But, getting back to our topic, both aunt Julie and Eric Camden were raised by two hard-core, intimidating parents: Colonel John Camden and his wife, Ruth. I love the episodes that have the Colonel, but I can see how he'd drive someone to drink! But the Colonel and Ruth have found some happiness lately, since they adopted 10 year old George, whom they adore.
Well, it turns out that George's real father wants his son back, and the Colonel and Ruth don't want him to go. The Colonel is also sad because he feels that his daughter, Julie, hates him. George runs away, and Ruth says something hurtful to Julie. In the next scene, Julie is in the Camden's kitchen late at night, with a bottle of wine and a glass. Her father is alone outside, and he's sad because George is leaving.
Right when Aunt Julie is about to take her fateful drink, we hear Matt Camden (the oldest Camden child) say, "I thought I'd find you here." He must have been standing there all that time!
Julie tells him that she just can't take it anymore. She can't cope, especially not with her parents. Matt then points to the Colonel sitting outside, and he says, "What you want is in that glass. What you need is out there."
What she wanted was obviously more attractive than what she needed. She wanted to feel good, and that could come easily: all she had to do was drink from her glass. But she needed to reach out to her father, and that was hard for her, since he could be intimidating. At the same time, what she wanted--alcohol--wouldn't bear much good fruit for anyone--herself or others.
And so Julie goes outside and comforts her dad. The two reconcile, and they live happily ever after.
I know it's only a story, since life doesn't always have a happy ending. But what Matt said was powerful. When I drank, I wanted to feel better. That's why I drank when I was by myself. When I was in a group, I drank to loosen up socially, or to get attention, or just to endure a situation that I considered intimidating (i.e., being in a group). But drinking was not exactly a cure, for it made me very passive. It dulled my mind, making it easier for me to withdraw more and more into myself. I was not reaching out to others. I was not boldly engaging tasks that intimidated me. On some level, I got what I wanted: the good feelings that came with drinking. But I was not getting what I needed: the fruitful activity that can accompany sobriety.
When I think back to my DePauw days, which were before I drank, I realize that I had many of the same problems back then that I have right now: shyness, introversion, timidity, etc. (Not that I'm drinking now. I'm not.) But, in those days, I at least talked when I went out with people. I didn't do that as much in my drinking days. I turned to drinking to help me socially, but it was having the opposite effect.

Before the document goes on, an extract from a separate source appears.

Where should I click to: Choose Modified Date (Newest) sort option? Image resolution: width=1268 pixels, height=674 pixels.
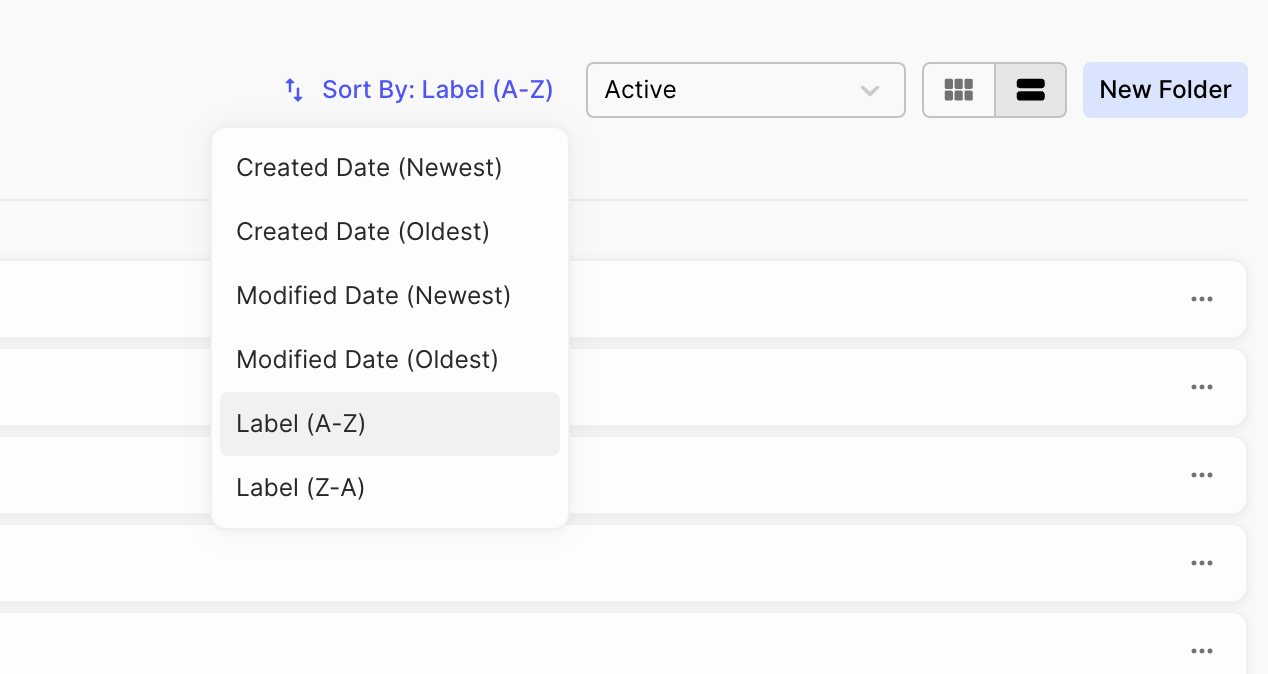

I think that sobriety is good because it enables me to be active. My mind is not dulled when I am sober, so, when I find myself in situations that make me uncomfortable, I have to do SOMETHING. It's fight or flight! My sobriety is my ally in all sorts of situations! Overall, doing something with a clear mind is productive. It can give me a sense of self-esteem, as well as hopefully help someone else.